Absolument rien ne prédestinait Valérie à travailler dans le domaine de l’environnement et du développement durable. Elle a fait ses études à Sciences Po Paris, puis l’ENA, avant de travailler quelques années au Ministère de l’économie et des finances. Lorsqu’elle étudiait à l’ENA, le mot « écologie » n’était jamais prononcé, et encore aujourd’hui elle considère que les personnalités politiques n’ont toujours pas été correctement formé·e·s aux problématiques environnementales.
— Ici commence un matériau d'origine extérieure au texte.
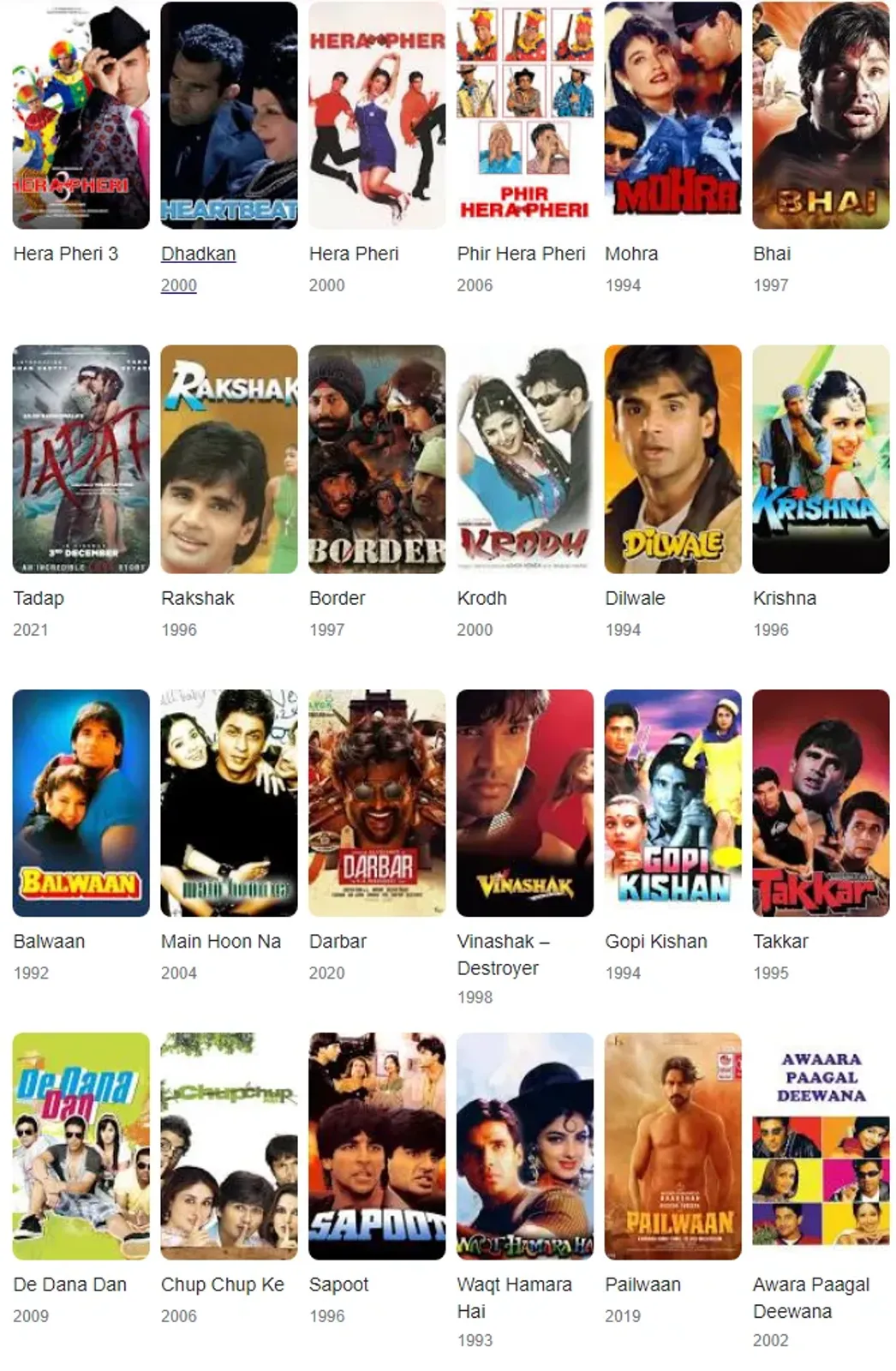Viewport: 896px width, 1371px height.
Task: Open the Balwaan poster thumbnail
Action: tap(81, 803)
C’est donc l’environnement qui est venu à elle. Valérie a travaillé comme rapporteur audit et risques sur les entreprises du secteur de l’énergie pendant 5 ans à la Cour des Comptes, et a été amenée à travailler sur des thématiques d’énergies renouvelables. Elle a ensuite été directrice de Paris Gare de Lyon et Paris Bercy à la SNCF pendant 4 ans, puis directrice du développement durable SNCF Gares et Connexions. La question du changement climatique dans ce milieu était principalement vue sous le prisme de l’adaptation, mais a permis à Valérie de réellement trouver sa voie dans le milieu du développement durable. Par la suite, la rédaction de sa thèse à l’Ecole des Mines, sur la thématique de « Expositions temporaires : comment rendre l’éphémère durable ? », lui a permis de relier son parcours environnemental à celui culturel.
Valérie a ensuite clôturé cet apéro par quelques conseils adressés au public. Le premier est qu’il est possible de travailler sur les questions de culture et de développement durable à n’importe quel âge, quel que soit son parcours. Le deuxième est qu’il est indispensable d’écouter les artistes, de les accompagner car ils sont nécessaires à la construction du monde de demain. Il est parfois difficile de mobiliser les gens autour de l’écologie car c’est un sujet qui ne provoque pas énormément d’enthousiasme, on a parfois du mal à se projeter dans un futur souhaitable. C’est pour cela qu’il faut donner voix aux artistes pour qu’ils nous aident à construire un futur, à envisager un monde plus positif, et à créer plus de rêve pour que tout le monde puisse suivre le mouvement.